Geschichte wird lebendig : Eine ganz besondere Stadt- und Familienhistorie
Aachen Ein bisschen sah man Dirk Schmauser seinen Stolz an, als er das neue Buch des Aachener Stadtarchivs mit dem Titel „Briefe im Krieg“ in der Hand hielt und im Aachener Rathaus erstmals der Öffentlichkeit präsentierte. Schließlich ist es für ihn nicht irgendein Buch, sondern seine ganz persönliche Familiengeschichte, die er in den vergangenen zwei Jahren akribisch dokumentiert hat.
Für die Stadt Aachen ist es aber noch viel mehr als das.
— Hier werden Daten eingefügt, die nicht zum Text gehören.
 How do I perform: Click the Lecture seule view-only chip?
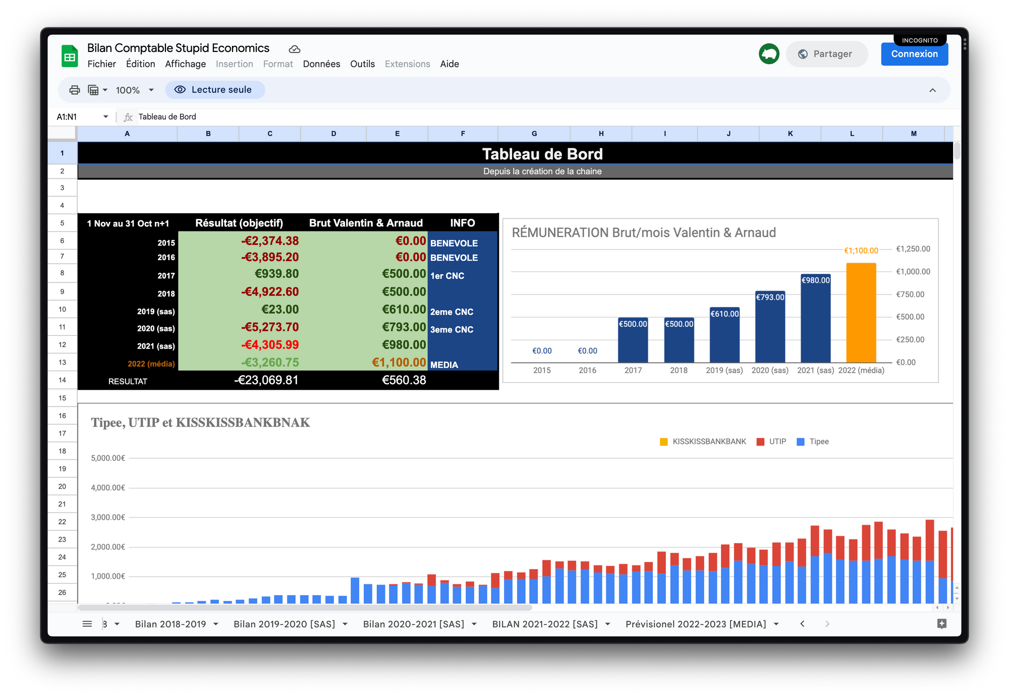215,90
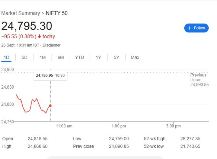Open the Market Summary breadcrumb link
This screenshot has width=217, height=159.
click(21, 13)
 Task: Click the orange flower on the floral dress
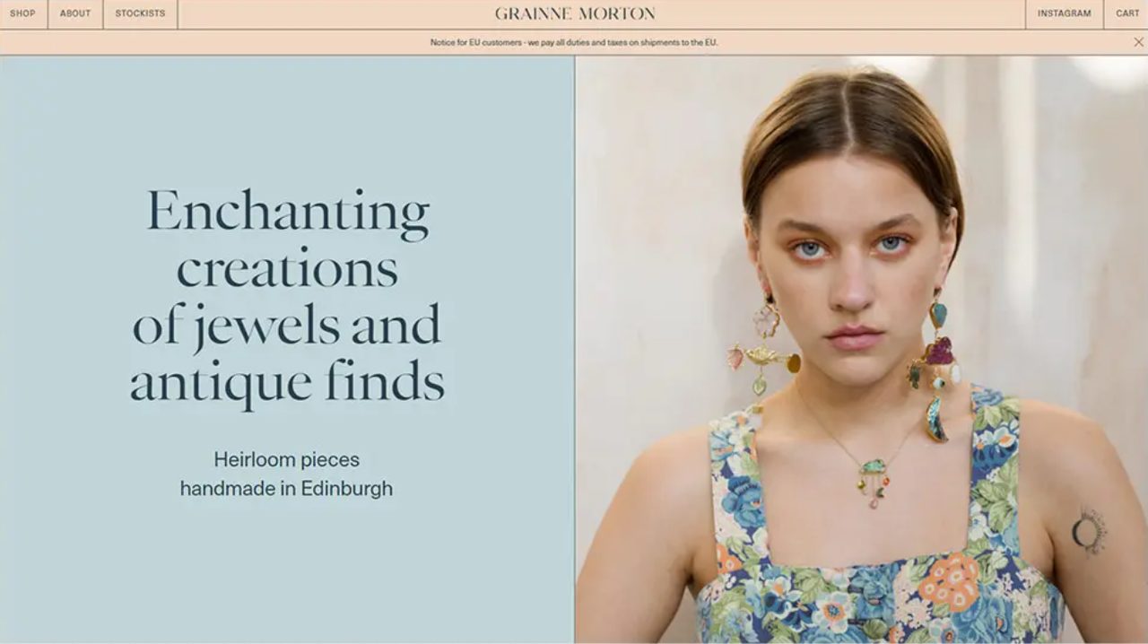point(950,579)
Das sagte jedenfalls Oberbürgermeister Marcel Philipp bei der offiziellen Buchvorstellung anlässlich des 75. Jahrestages des Endes des Zweiten Weltkrieges und der NS-Herrschaft in Aachen. „Diese Briefe sind ein Baustein Aachener Erinnerungskultur und ihre kritische Dokumentation ein wichtiger Schritt, die Geschehnisse des Krieges für die Nachwelt zu erhalten“, sagte er. Und dieser Ansicht müssen wohl auch die Herausgeber Thomas Müller und René Rohrkamp gewesen sein, als sie vor etwa zwei Jahren von Schmauser die Briefe und den zugehörigen Fotobestand entgegennahmen. Kurzerhand entschlossen sie sich, mit dem Material den dritten Band der Reihe „Aus den Quellen des Stadtarchivs Aachen“ zu füllen.
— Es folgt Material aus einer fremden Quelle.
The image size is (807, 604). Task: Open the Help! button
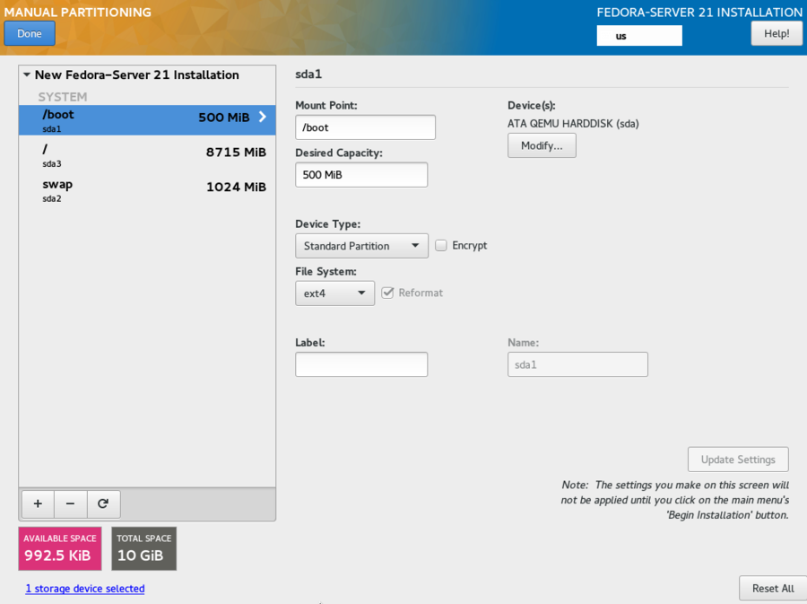coord(776,33)
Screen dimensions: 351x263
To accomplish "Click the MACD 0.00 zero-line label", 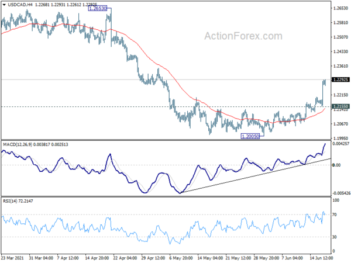I will coord(336,165).
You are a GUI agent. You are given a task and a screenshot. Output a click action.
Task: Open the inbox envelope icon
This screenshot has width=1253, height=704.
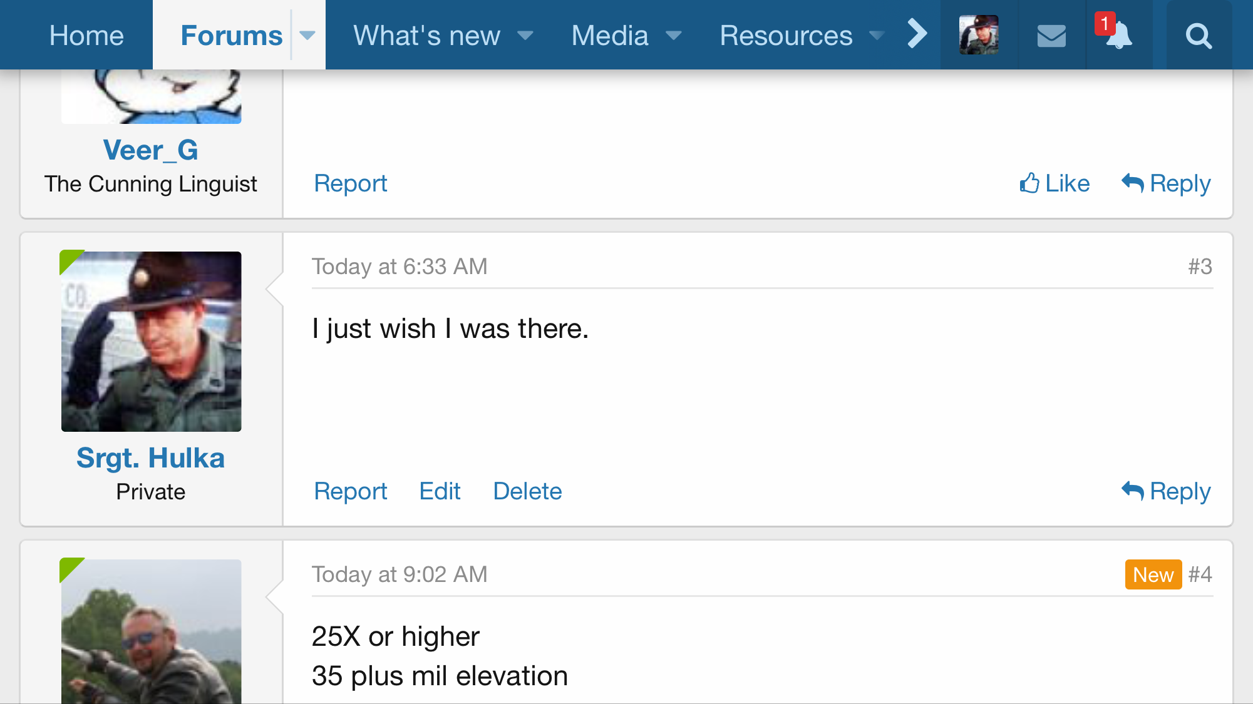pos(1051,36)
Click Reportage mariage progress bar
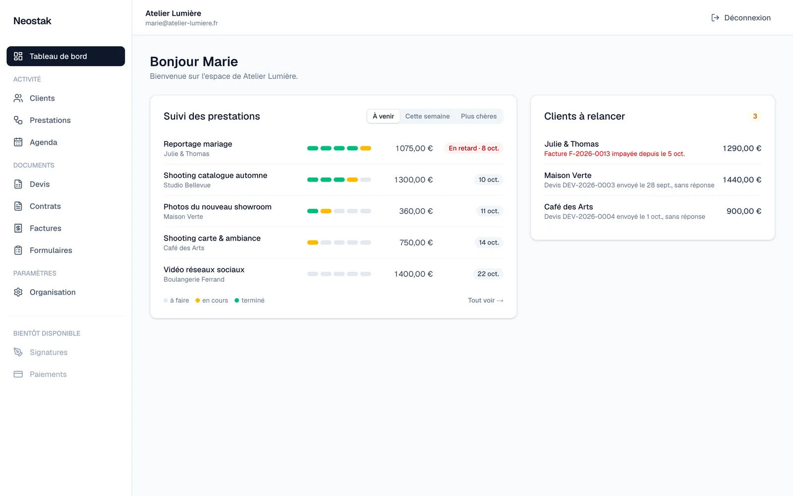Viewport: 793px width, 496px height. (339, 148)
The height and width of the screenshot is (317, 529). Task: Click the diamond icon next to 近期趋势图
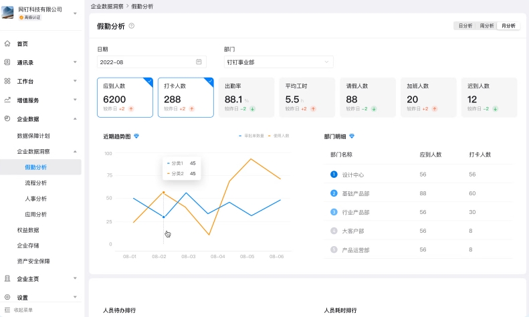coord(137,136)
Nun ist daraus ein fast 200 Seiten umfassendes Werk geworden, das die Erlebnisse Theo R. Schmausers – dem Vater Dirk Schmausers und damals als Technischer Direktor der Reifenfabrik Englebert in Rothe Erde ein geachteter Mann in Aachen – anhand seiner persönlichen Briefe wieder lebendig werden lässt. In ihnen schreibt er, wie er die zunehmenden Luftangriffe auf Aachen, die seit Jahren anhaltende NS-Propaganda und die immer näher rückende Front erlebt. Manche Briefe schildern Situationen aus seinem beruflichen Alltag und Diskussionen mit seinem Bruder Herbert über das erwartete Kriegsende.
Andere Briefe spiegeln seine privaten Empfindungen wider, etwa wie er die Trennung von seiner Frau Elisabeth Schmauser und den gemeinsamen Kindern erlebt.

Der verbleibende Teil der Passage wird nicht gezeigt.